I have just bought a 67 LeMans and a 67 GTO. I already picked up the LeMans but still have to get the GTO.

I was not able to open the door enough on the GTO to see the VIN ( another car was to close) but I did see the data plate. Could you guys help out with it? I tried looking it up but is seems there is an extra set of numbers on the top

06D 5261
ST 67-24217 KAN13989 BODY
TR 235-C P-P PAINT
W

I would appreciate any help.

Thanks,
Greg


----------



## 05GTO (Oct 6, 2004)

06D 4th week of June production date
ST 67-24217 1967 Pontiac GTO hardtop
KAN13989 BODY production sequence number at the Kansas plant
TR 235-C Black front bench seat
P-P PAINT Silverglaze paint (body and roof)


----------



## GREGS (Dec 7, 2013)

Thank you for the information. Does the numbers 5261 and the (W) at the bottom mean anything?

Greg


----------



## GREGS (Dec 7, 2013)

Hello again,

I finally picked up the GTO. Vin 242177K139640. I do not have the engine or trans for the car but it does have the clutch pedal and shifter hole. Is there a way to find out what this car came with.

Thank you,
Greg


----------



## younggto (Nov 22, 2013)

Order the PHS (Pontiac Historical Service) packet. This is a copy of the original order paperwork, or something like that. It will list all of the options and can be used to determine if it is a real GTO or not. 


Sent from AutoGuide.com Free App


----------



## chuckha62 (Apr 5, 2010)

With a 242 VIN prefix, you know that it's a real GTO. The PHS documentation will tell you every factory installed option that came on the car.


----------



## 68GTO4004Spd (Jun 19, 2008)

67's came with a 400 engine and either a Muncie M21, or M22 or a Saginaw 3 spd or 4 spd. PHS will tell you which.


----------



## geeteeohguy (Feb 2, 2008)

'67 GTO's only came with 3 manual gearboxes: the 3 speed Dearborn, or the 4 speed Muncie. The Muncie was either an M20 wide ratio or an M21 close ratio (used with a 3.90-4.33 gear). M22's were not used until the 1970 model year with the 455 cars, and Saginaws were _never_ used in the GTO or even the Tempest/Lemans.


----------



## Jrutkow850 (Dec 17, 2013)

I just joined this site. I am considering buying my first muscle car. I found a 67 GTO vin242177B128582. I researched it on a vin decoder site and it appears it should be a hard top. The car has a vinyl top but vin says its a hard top? Could this car have the wrong vin plate? Help


----------



## jmt455 (Mar 26, 2012)

The "hardtop" body style means that the car does not have a pillar/post between the front door glass and the quarter window.

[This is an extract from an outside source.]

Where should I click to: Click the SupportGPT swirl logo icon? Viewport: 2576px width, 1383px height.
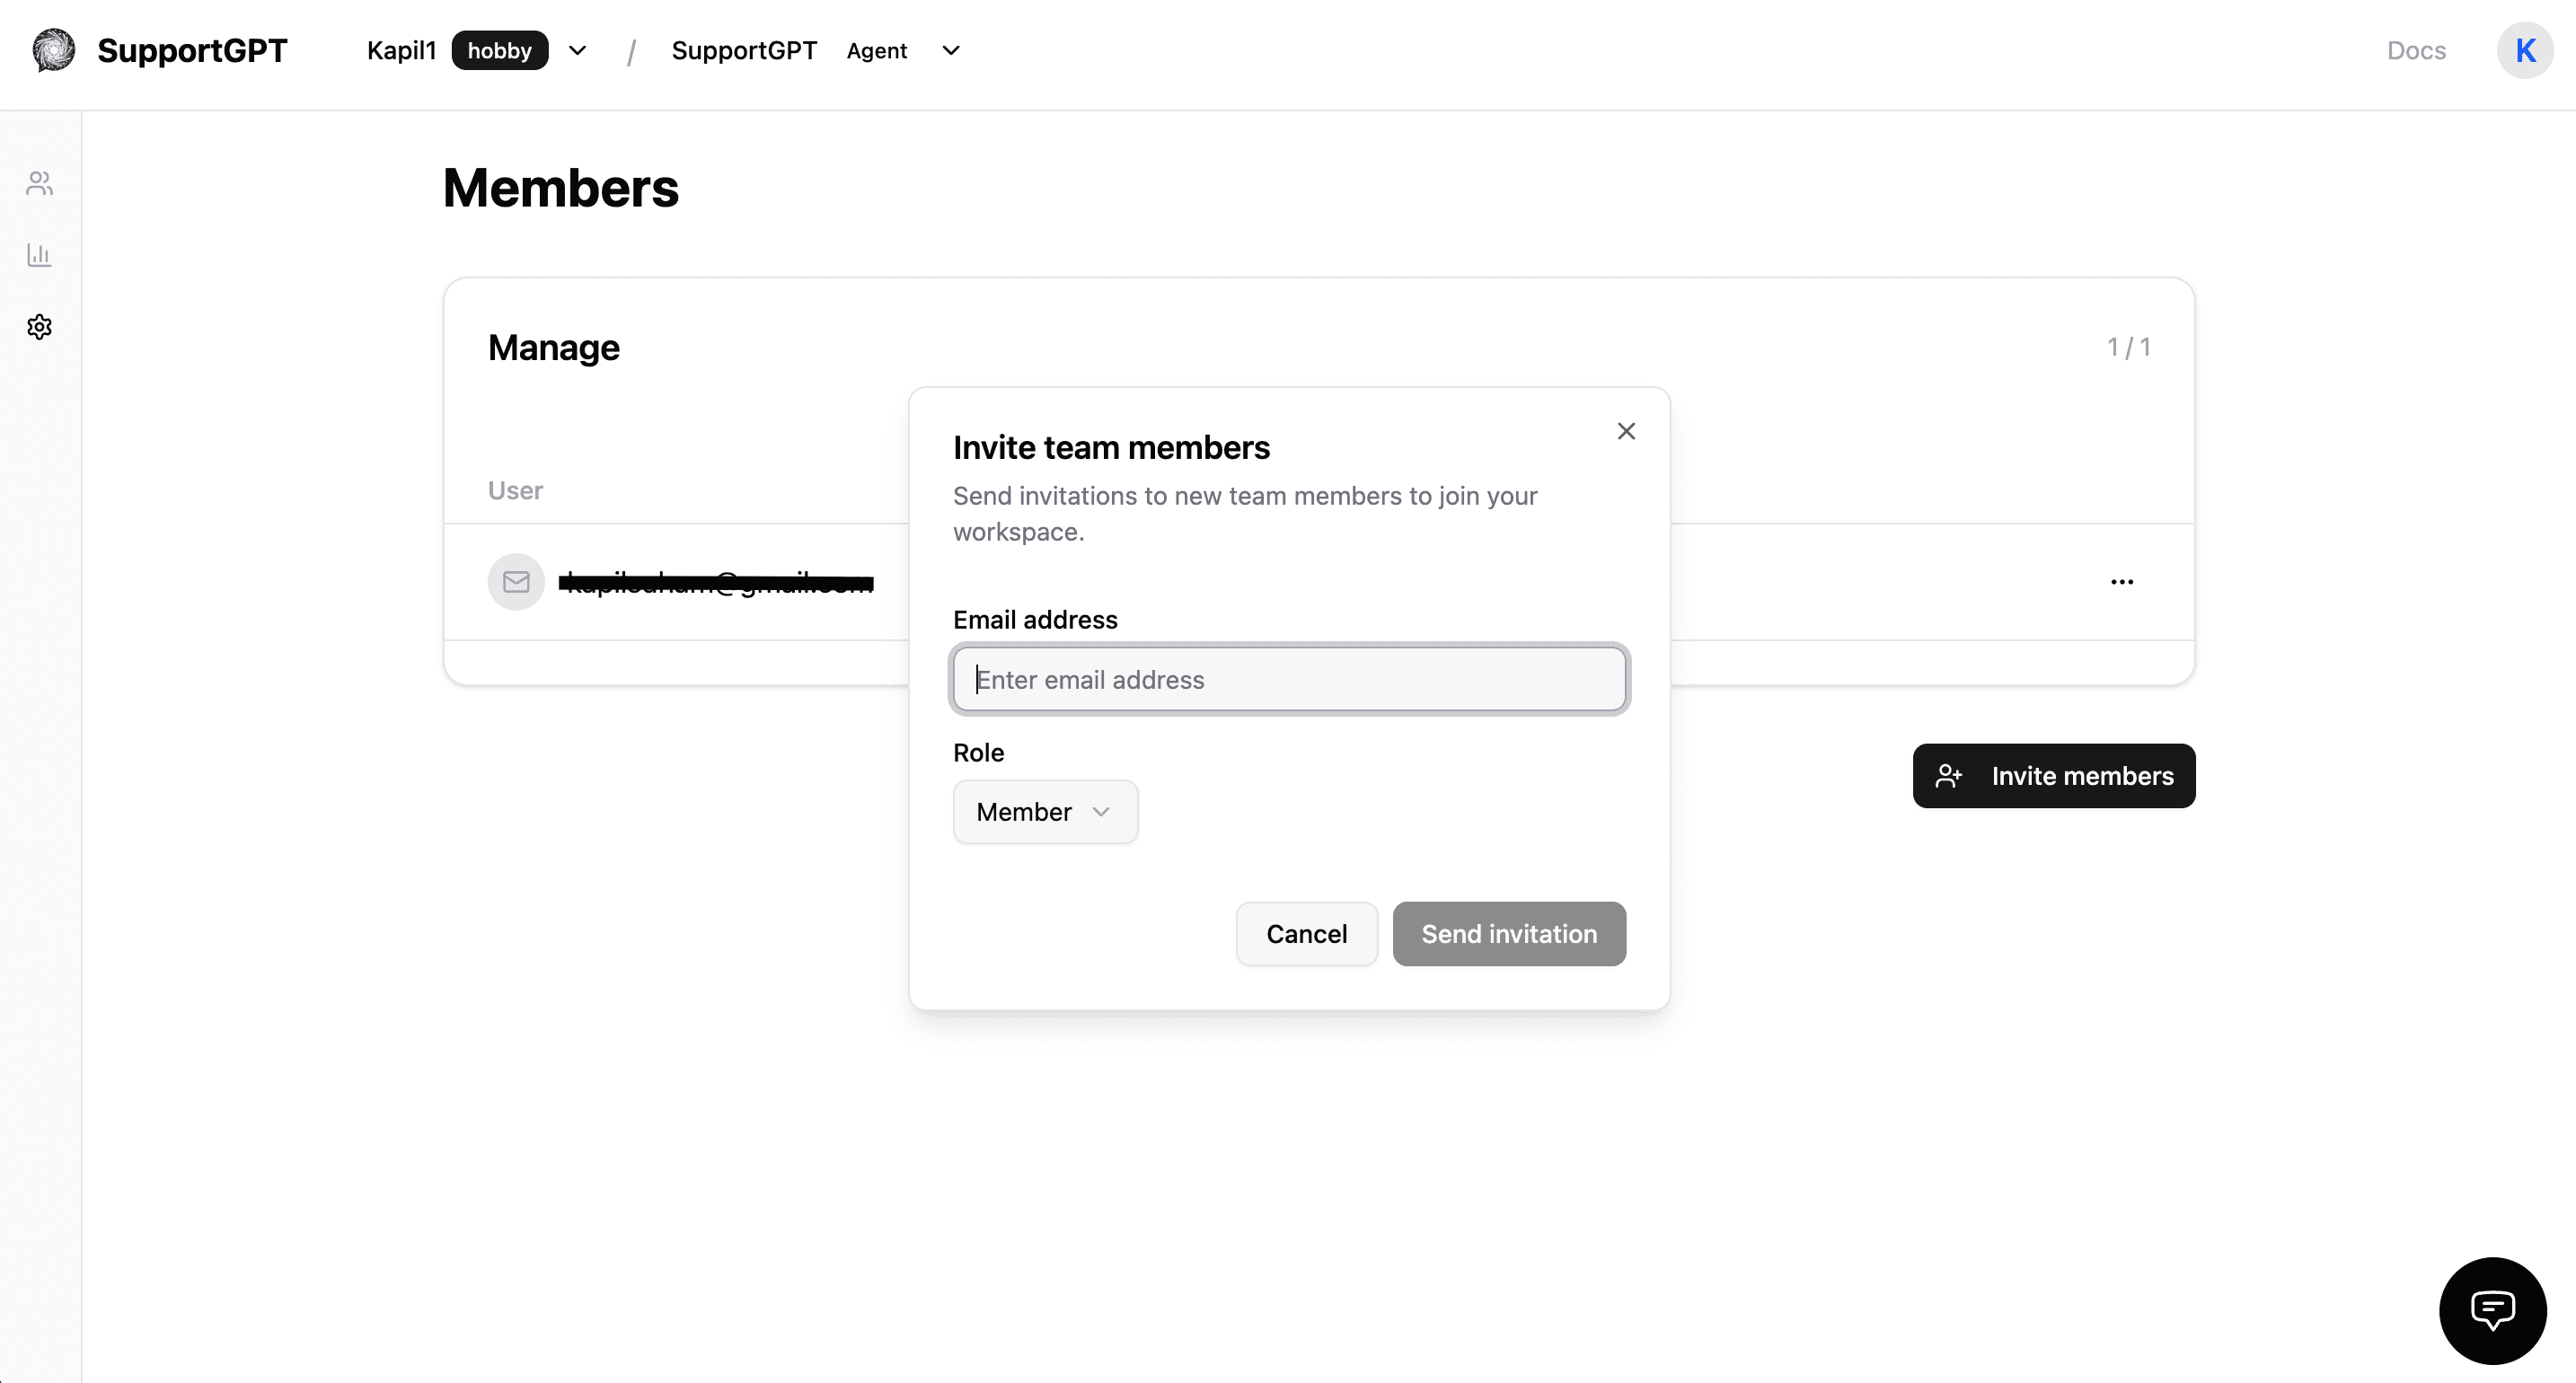point(54,50)
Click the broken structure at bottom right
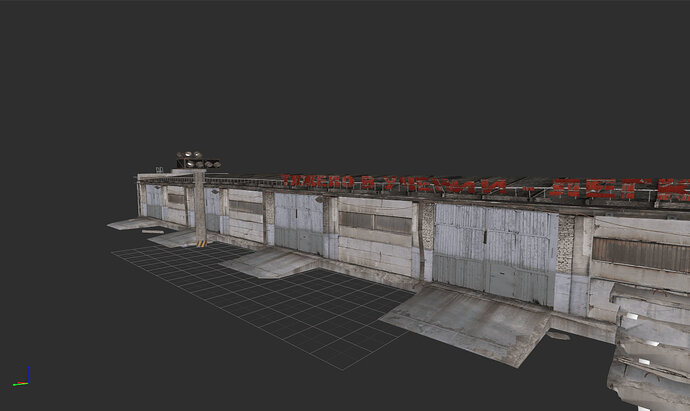Screen dimensions: 690x411 tap(650, 355)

The data plate has the upper and lower paint/color codes. 
Lots of good info here: Pontiac GTO - The Ultimate Pontiac GTO Picture Site


----------



## Jrutkow850 (Dec 17, 2013)

So would u agree the car is not vin correct? I am afraid of buying a car with a vin plate that is not original to the car


----------



## chuckha62 (Apr 5, 2010)

Jrutkow850 said:


> So would u agree the car is not vin correct? I am afraid of buying a car with a vin plate that is not original to the car


There's no reason to think that, yet. A hard top is a body style which is different from a coupe or a convertible. The fact that you have a vinyl top on it has no bearing on whether it is a hard top or a coupe. 

What would make you think that the VIN is not original to the car?


----------



## Jrutkow850 (Dec 17, 2013)

OK, I looked at the car again and it does not have a post. I didn't realize this until a second visit and saw that it is chrome trim on the window (not a post). The vin and option plate look original. It has a 400 with 3 dueses, carbs caught fire and damaged dash, hood and rest of car look really straight. I gonna buy it! Thanks for the feedback!


----------